The trouble with adopting a cat is that they always have kittens: hygiene for paradise and beyond

Eugene Burmako

unread,

Aug 10, 2013, 8:19:57 PM8/10/13

to scala-l...@googlegroups.com

Hi folks,

Now that the tree manipulation problem is solved, another problem becomes noticeable - the problem of hygiene / referential transparency. To quote Simon from [1]:

You can write code like tq"""Enum[$className]""", but if you want to be really sure that things don't break if people define their own Enum class in scope, one better does: tq"""_root_.java.lang.Enum[$className]""".

Of course, this doesn't have to be like that. In most LISPs and in a lot of other macro-enabled programming languages, tree construction is hygienic in the sense that bindings in macro-generated code are established using to some well-defined rules rather than using the HULK SMASH BIND principle. For example, in my candidacy exam write-up [2] I outlined such rules for Template Haskell, Nemerle and Racket, and of course there's a lot of other info to read on that matter on the web.

What is asked ::
#1 Duplicate the stretch of the macro hygiene post from "You can write" through "on the web.".
#2 Carry on the macro hygiene post from the point where it stops.

Recorded data:
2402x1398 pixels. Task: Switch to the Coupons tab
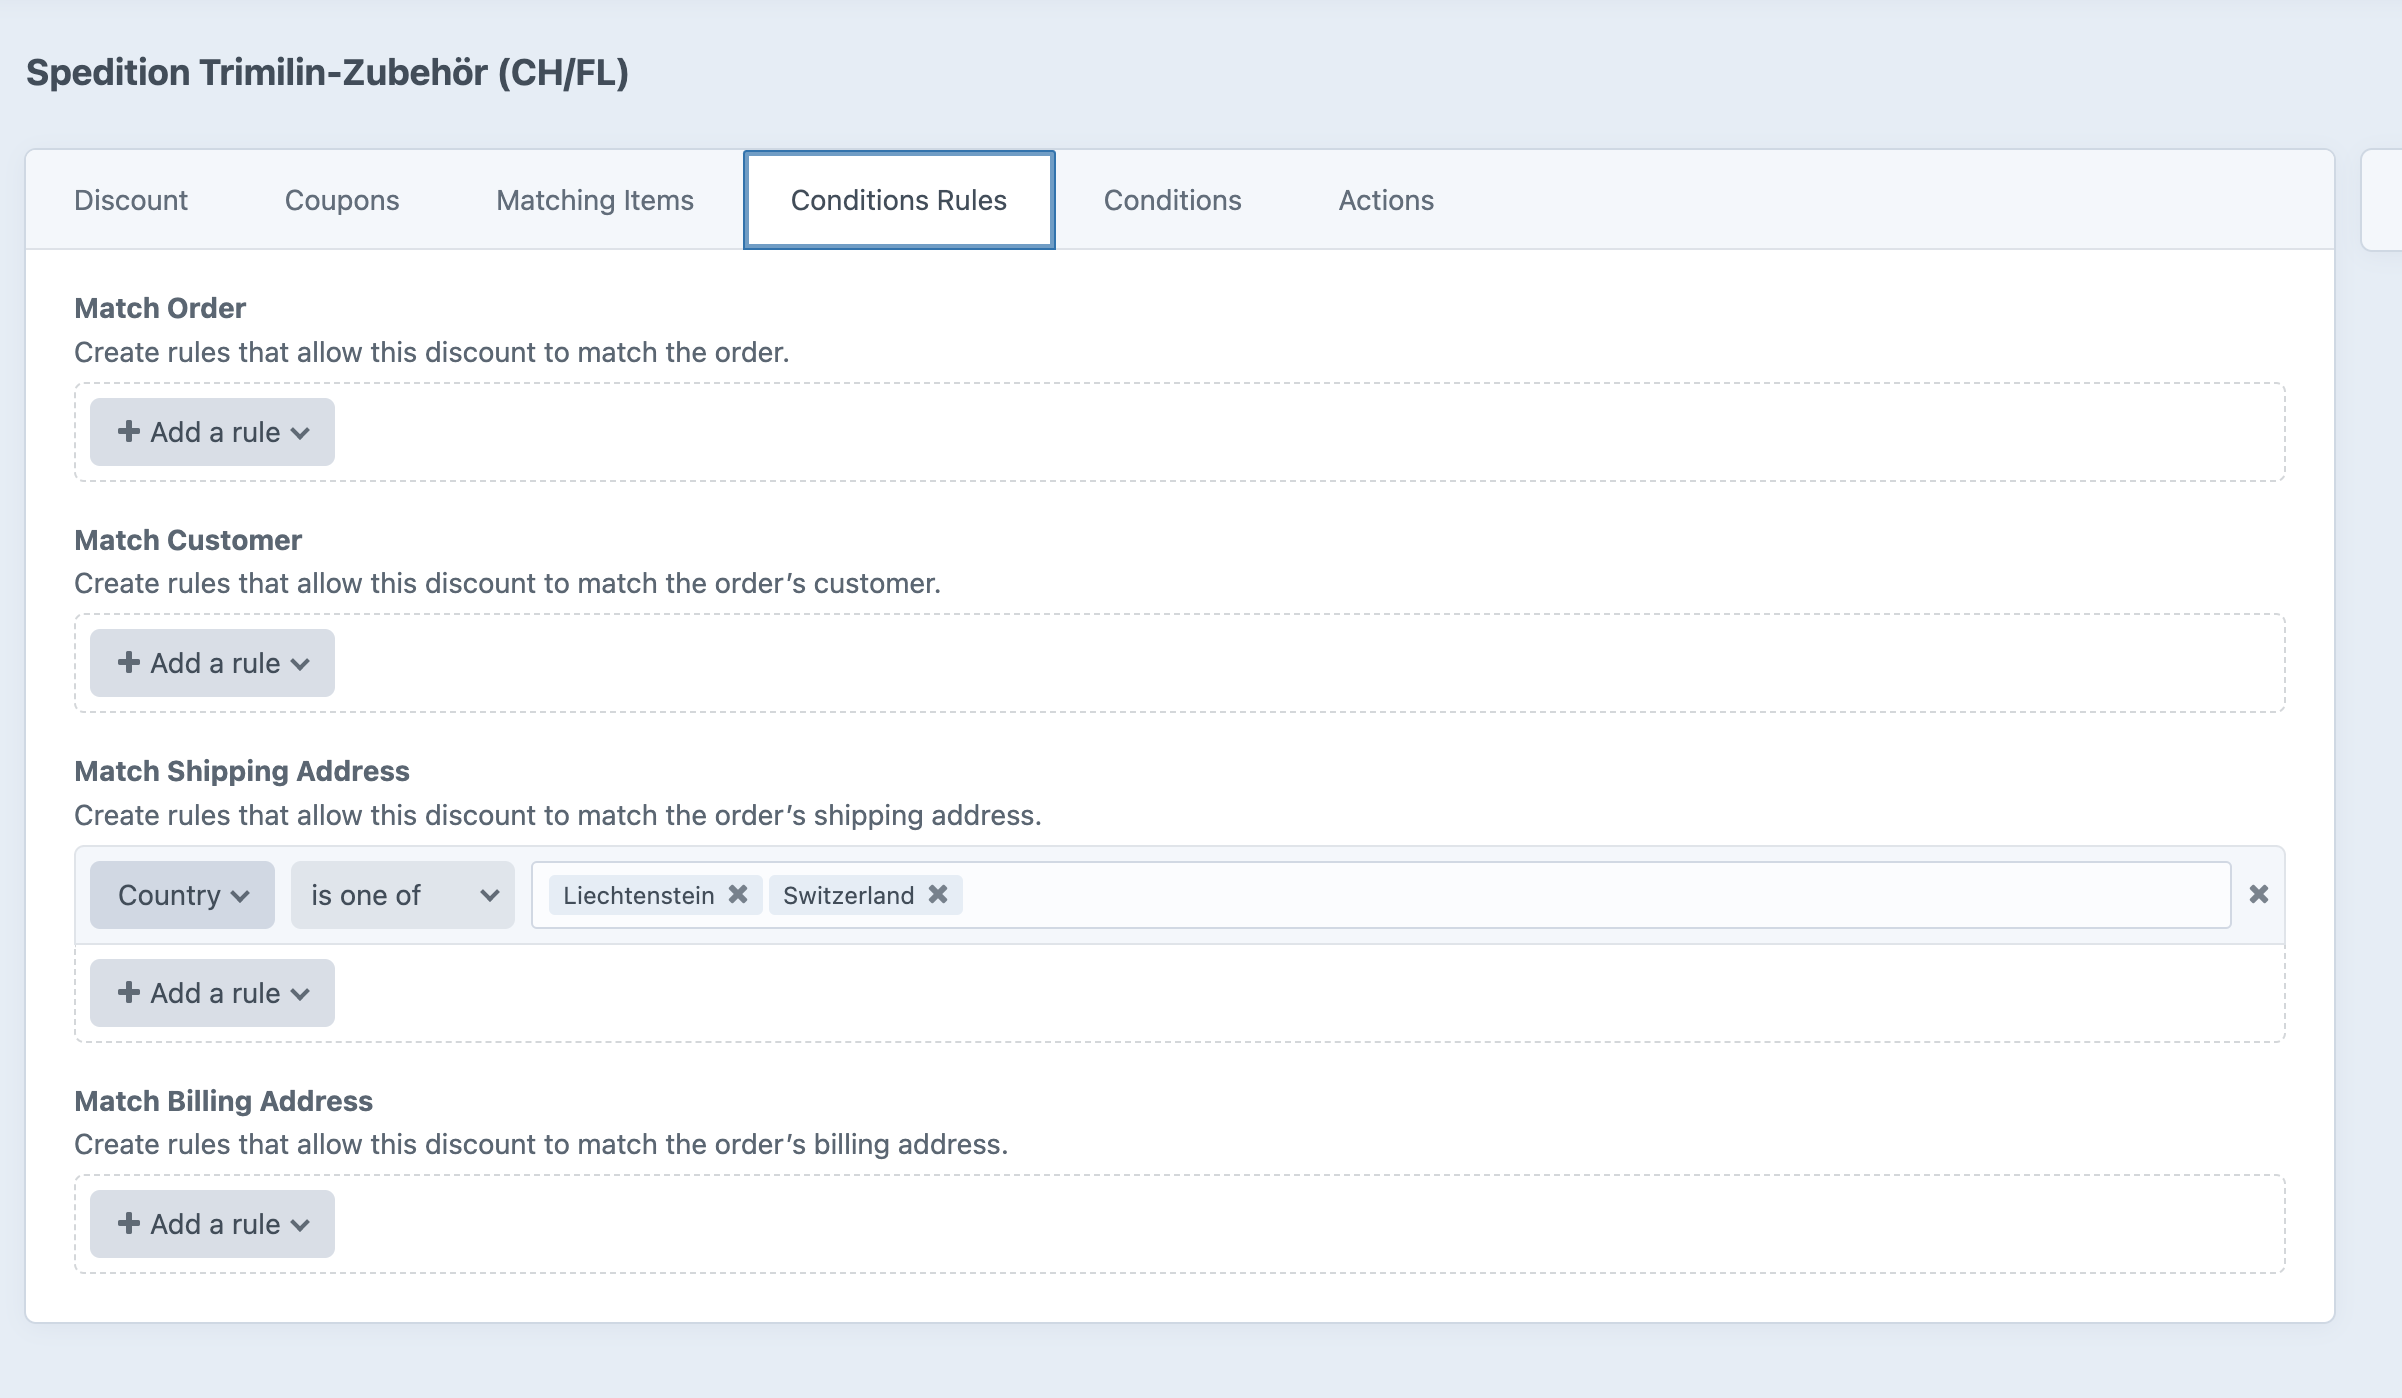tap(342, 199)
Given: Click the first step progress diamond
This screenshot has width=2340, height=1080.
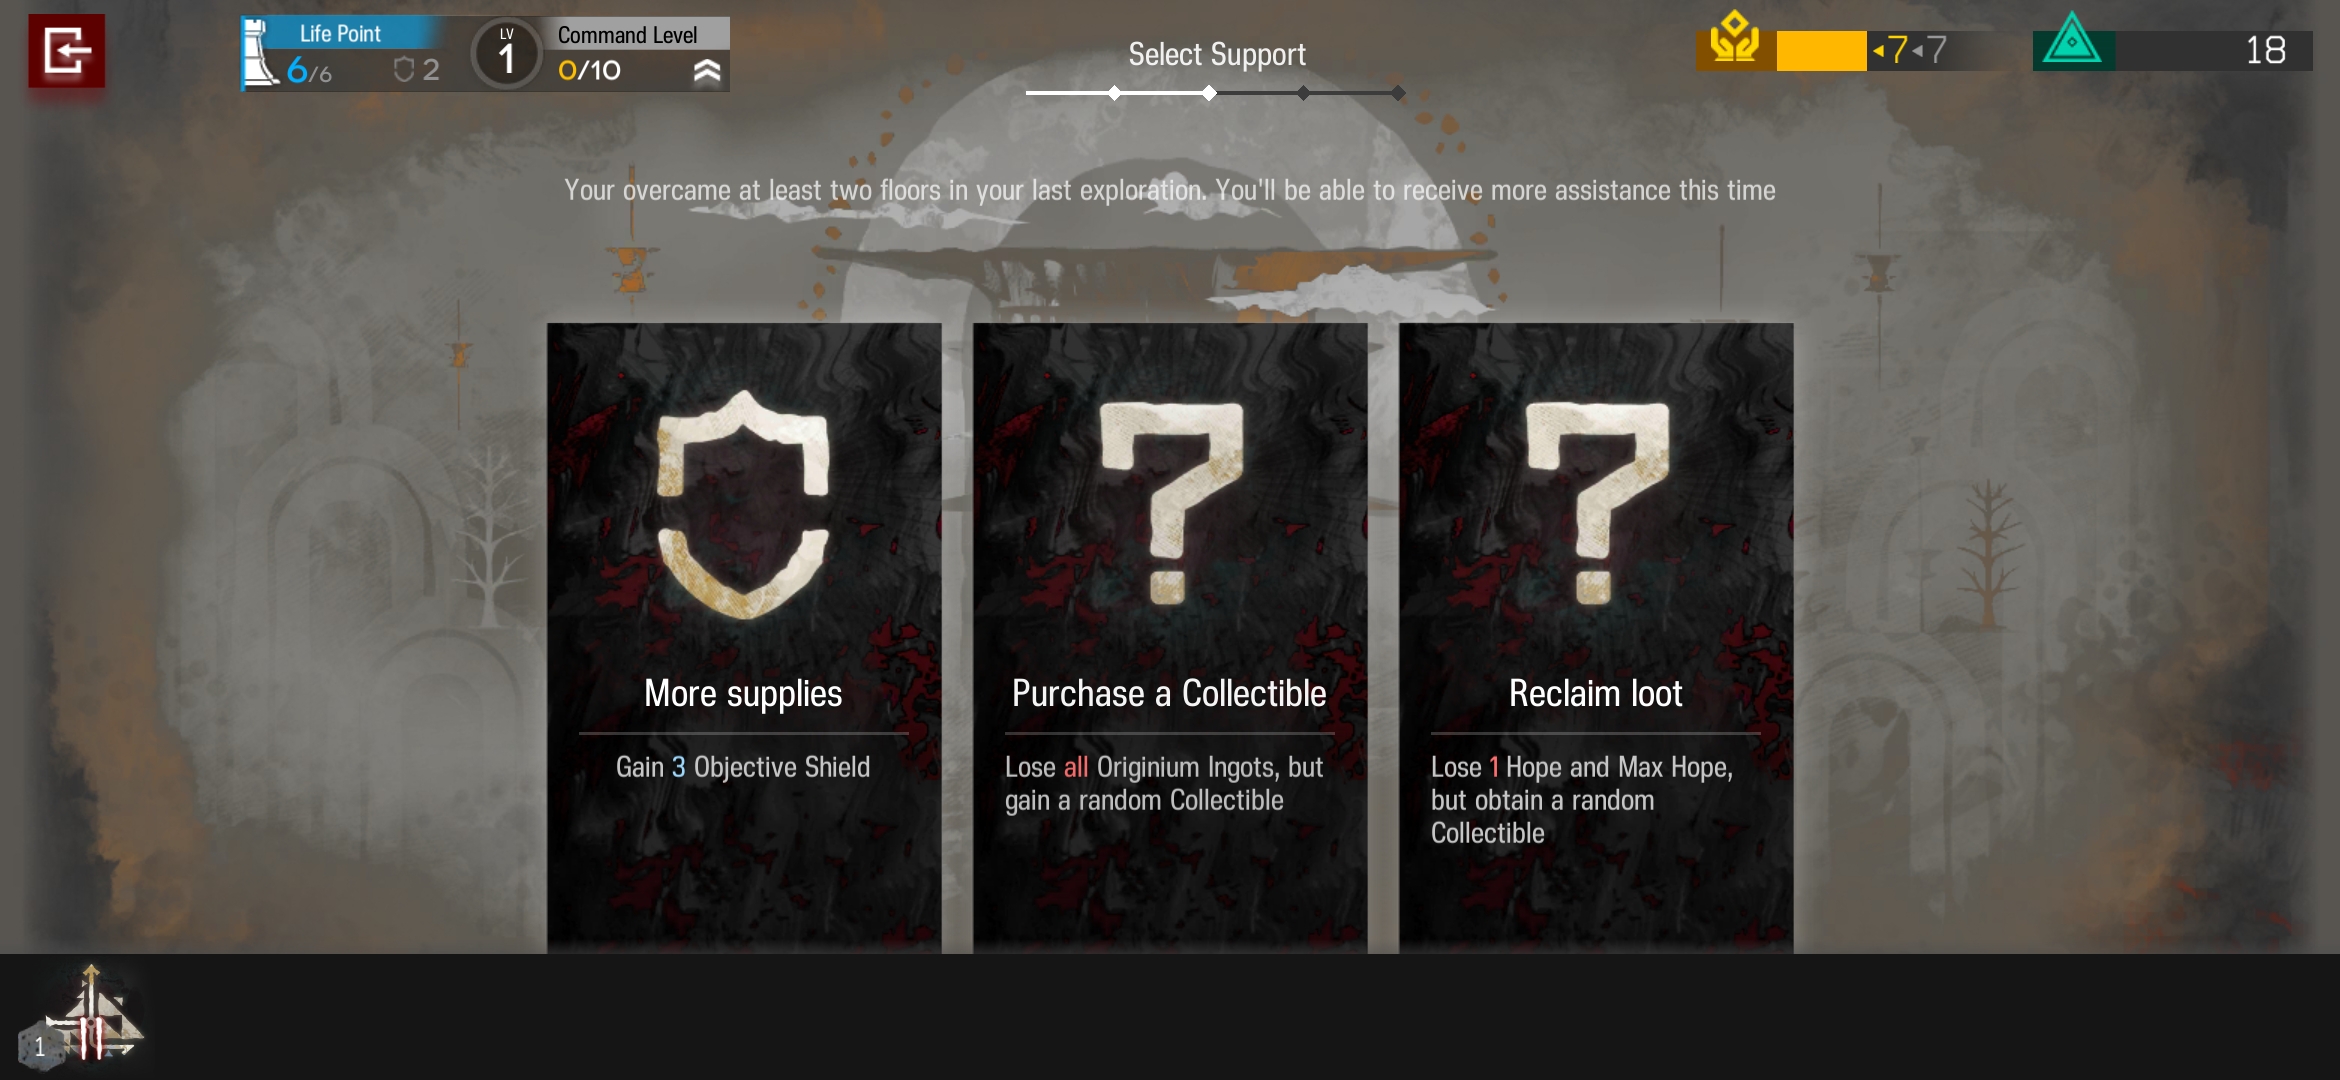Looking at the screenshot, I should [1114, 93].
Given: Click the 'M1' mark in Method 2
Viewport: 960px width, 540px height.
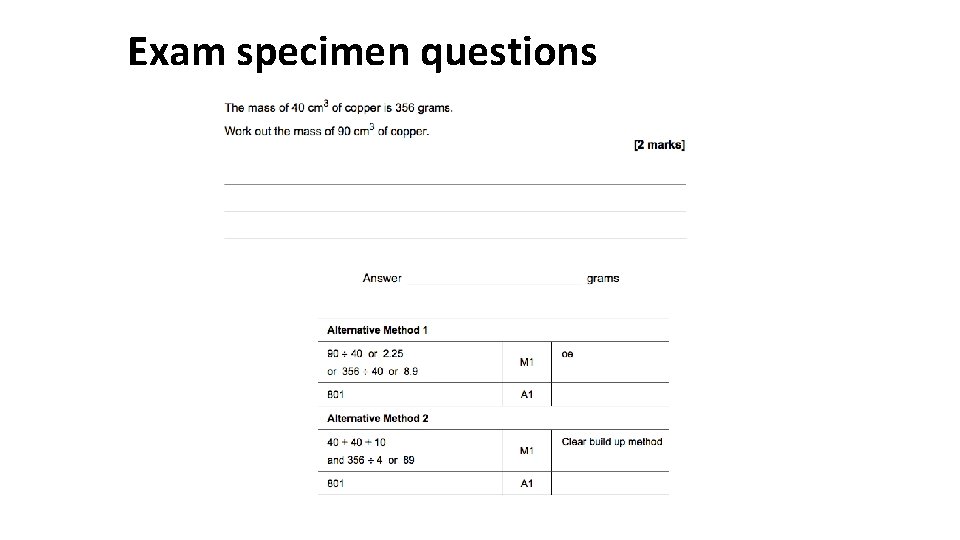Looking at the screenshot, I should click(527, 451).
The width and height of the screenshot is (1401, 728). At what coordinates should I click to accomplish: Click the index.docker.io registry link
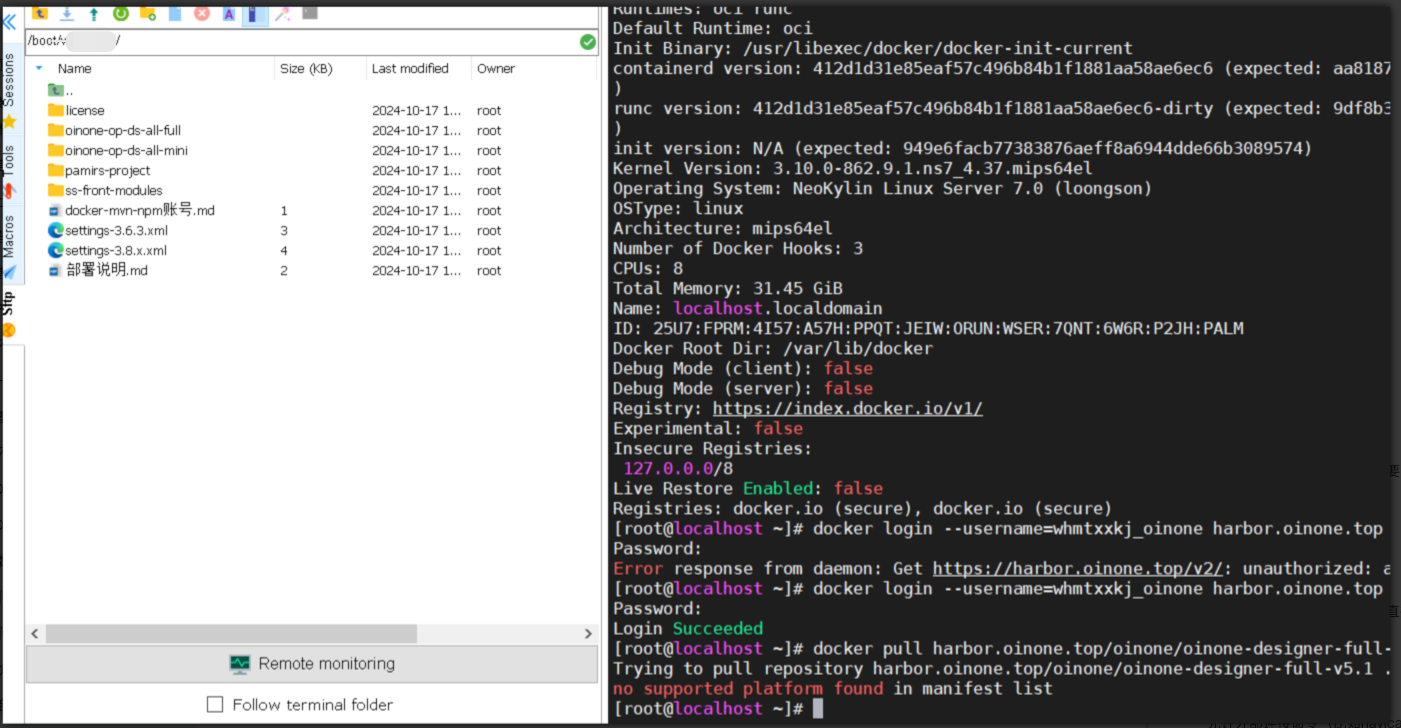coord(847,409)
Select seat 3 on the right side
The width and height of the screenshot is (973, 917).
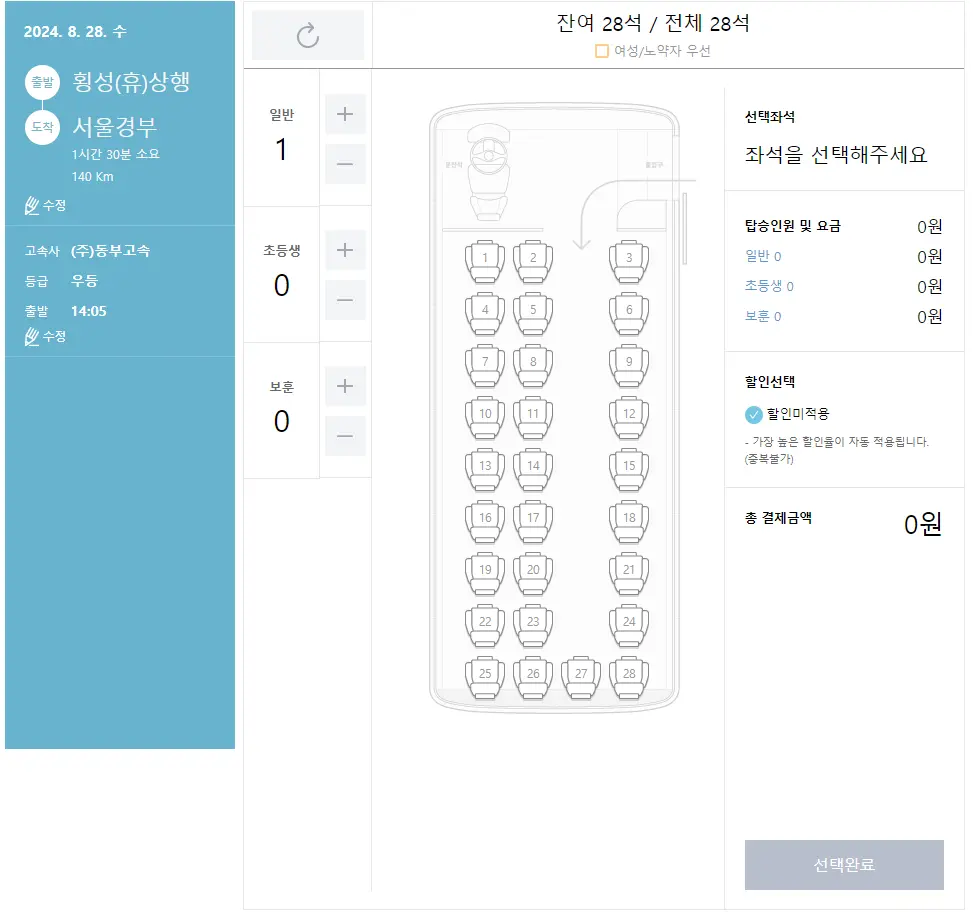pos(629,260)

Per-task outputs ::
#1
You can write code like tq"""Enum[$className]""", but if you want to be really sure that things don't break if people define their own Enum class in scope, one better does: tq"""_root_.java.lang.Enum[$className]""".

Of course, this doesn't have to be like that. In most LISPs and in a lot of other macro-enabled programming languages, tree construction is hygienic in the sense that bindings in macro-generated code are established using to some well-defined rules rather than using the HULK SMASH BIND principle. For example, in my candidacy exam write-up [2] I outlined such rules for Template Haskell, Nemerle and Racket, and of course there's a lot of other info to read on that matter on the web.

#2
Therefore I propose that we now discuss what rules suit Scala macros and decide how to make it happen. I suggest we don't discuss whether these rules are going to be implementable or not - that's my problem - and focus solely on design.

1) The main goal to pursue is pretty clear: we want to write "import java.lang.Enum" at the definition site of the quasiquote mentioned above and then have this information carried to whatever macro expansion site the quasiquote ends up in.

2) And then there's the first tough choice. Do we preserve only top-level bindings, i.e. just "List" in "List(x, y)", or all sorts of bindings, i.e. "List", "x" and "y" in "List(x, y)"? The former represents a compromise between rigor and practicality, whereas the latter is rigorous, but quite inflexible. [3] provides a Nemerle vs Template discussion on this matter.

3) Sometimes we will want to break hygiene, so we need syntax for expressing the difference between hygienic and unhygienic names. Firstly, what should be the default? (I'd argue, hygiene). Secondly, how do we express the non-default? (I'd suggest introducing a special flavor of names that can then be spliced in identifier positions). Thirdly, do we provide special syntax for non-default? (In Template Haskell, they have/had %pi as a shortcut for $(dyn "pi"), but then we'll have to escape calls to methods named %).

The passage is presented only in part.